La même raison avait poussé des salariés de la célèbre entreprise de grande distribution d’articles de sport et de loisirs à observer les deux premières journées de grève de leur histoire, à l’automne 2021. La Confédération française démocratique du travail (CFDT) Decathlon a lancé un nouvel appel à la mobilisation pour le samedi 14 janvier, premier week-end des soldes d’hiver, afin que la hausse du smic du 1er janvier soit répercutée sur l’ensemble des salaires.

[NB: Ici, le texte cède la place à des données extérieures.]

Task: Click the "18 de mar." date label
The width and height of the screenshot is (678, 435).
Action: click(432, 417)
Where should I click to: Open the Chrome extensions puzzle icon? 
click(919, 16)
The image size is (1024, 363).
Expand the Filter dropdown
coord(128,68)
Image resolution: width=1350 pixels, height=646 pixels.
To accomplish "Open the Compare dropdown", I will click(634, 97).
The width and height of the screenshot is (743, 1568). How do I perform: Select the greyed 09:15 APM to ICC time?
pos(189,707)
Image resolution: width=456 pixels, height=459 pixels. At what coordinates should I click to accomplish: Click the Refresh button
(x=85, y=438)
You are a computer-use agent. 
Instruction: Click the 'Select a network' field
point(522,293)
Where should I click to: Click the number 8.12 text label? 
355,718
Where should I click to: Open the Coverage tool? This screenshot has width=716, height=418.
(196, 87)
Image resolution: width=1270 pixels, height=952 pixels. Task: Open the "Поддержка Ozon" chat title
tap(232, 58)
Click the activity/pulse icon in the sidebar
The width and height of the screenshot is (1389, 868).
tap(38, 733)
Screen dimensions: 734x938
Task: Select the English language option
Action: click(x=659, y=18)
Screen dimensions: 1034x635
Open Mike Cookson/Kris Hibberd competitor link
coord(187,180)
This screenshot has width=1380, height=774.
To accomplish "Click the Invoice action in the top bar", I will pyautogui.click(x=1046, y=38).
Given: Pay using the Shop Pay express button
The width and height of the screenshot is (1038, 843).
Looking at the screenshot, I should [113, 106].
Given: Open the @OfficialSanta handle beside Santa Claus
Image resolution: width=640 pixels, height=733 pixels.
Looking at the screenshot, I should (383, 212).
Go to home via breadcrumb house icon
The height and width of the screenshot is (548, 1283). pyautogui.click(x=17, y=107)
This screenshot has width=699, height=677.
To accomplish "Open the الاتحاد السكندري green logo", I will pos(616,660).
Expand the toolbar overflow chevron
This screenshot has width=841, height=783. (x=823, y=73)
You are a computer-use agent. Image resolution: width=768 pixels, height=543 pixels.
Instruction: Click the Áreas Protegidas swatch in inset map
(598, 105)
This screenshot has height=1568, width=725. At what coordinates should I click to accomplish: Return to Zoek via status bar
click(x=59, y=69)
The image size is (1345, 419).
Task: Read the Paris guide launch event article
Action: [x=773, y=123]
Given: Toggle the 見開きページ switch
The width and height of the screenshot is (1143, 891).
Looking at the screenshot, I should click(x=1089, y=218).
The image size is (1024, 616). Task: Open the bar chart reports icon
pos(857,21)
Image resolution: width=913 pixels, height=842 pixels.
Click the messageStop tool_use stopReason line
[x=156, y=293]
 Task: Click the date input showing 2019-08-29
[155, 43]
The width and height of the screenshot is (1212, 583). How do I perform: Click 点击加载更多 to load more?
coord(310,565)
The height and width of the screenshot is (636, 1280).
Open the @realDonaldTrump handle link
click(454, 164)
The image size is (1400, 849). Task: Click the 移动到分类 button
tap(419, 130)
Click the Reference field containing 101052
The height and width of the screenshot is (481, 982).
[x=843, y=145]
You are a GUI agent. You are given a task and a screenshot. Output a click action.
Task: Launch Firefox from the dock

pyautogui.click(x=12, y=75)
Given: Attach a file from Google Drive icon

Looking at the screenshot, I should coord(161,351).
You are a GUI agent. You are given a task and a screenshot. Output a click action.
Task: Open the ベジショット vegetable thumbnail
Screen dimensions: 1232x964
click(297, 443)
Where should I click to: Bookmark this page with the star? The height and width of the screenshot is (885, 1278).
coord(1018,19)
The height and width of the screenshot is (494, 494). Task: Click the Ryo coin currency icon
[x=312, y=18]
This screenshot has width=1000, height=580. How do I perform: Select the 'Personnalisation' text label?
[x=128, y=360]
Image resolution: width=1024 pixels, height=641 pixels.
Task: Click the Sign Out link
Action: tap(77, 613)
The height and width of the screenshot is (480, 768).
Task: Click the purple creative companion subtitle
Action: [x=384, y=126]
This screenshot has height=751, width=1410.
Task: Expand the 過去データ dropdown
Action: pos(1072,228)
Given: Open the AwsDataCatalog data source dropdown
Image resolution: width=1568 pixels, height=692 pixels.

Le salaire minimum, qui est indexé sur l’inflation, vient d’augmenter automatiquement de 1,8 % (24 euros net mensuel). Lors des négociations annuelles obligatoires (NAO), qui se sont tenues en décembre 2022, la direction de l’entreprise a proposé une hausse de 24 euros net, mais uniquement pour les salaires en dessous de 2 700 euros brut. Ce qui mécaniquement entraîne un effet de déclassement pour ceux qui sont juste au-dessus de ce seuil : ils se font rattraper par les plus bas salaires. Les NAO se sont donc terminées sur un constat de désaccord.
Dans le même temps, dans un document interne dont Le Monde a eu connaissance, le directeur général délégué de Decathlon, Jean-Marc Lemière, annonçait qu’au vu « des performances économiques et de la stabilité de sa situation financière », il avait été décidé en juin de distribuer 453 millions d’euros de dividendes aux actionnaires, ce qui témoignait « de la bonne santé économique » de l’entreprise.
« Rééquilibrer la balance »
Une différence de traitement inacceptable pour la CFDT, appelant dans un tract à « rééquilibrer la balance ». « On nous a demandé un effort considérable en 2020 et en 2021 pour faire face au Covid-19, dans un contexte de forte baisse des effectifs. On a connu des résultats record, et cela a continué en 2022. On a fait le job, au point de dépasser les objectifs. Et pour ça, on n’a même pas la répercussion de la hausse du smic pour tout le monde et aucune clause de revoyure en 2023 !, déplore Sébastien Chauvin, délégué central CFDT chez Decathlon. Les salariés perdent donc du pouvoir d’achat. »
Le calcul est différent pour la direction de Decathlon, qui estime qu’en cumulé, par des hausses successives, les salaires ont augmenté « de manière significative » sur un an, de 9 % à 9,8 % pour les employés et agents de maîtrise, et jusqu’à 7,4 % pour les cadres. « Mais 75 % des effectifs sont entre le smic et 100 euros au-dessus, donc, quand le smic augmente, cela rehausse ces salaires-là. On a juste maintenu le niveau existant », répond Sébastien Chauvin. Le smic a augmenté de 7,36 % sur un an.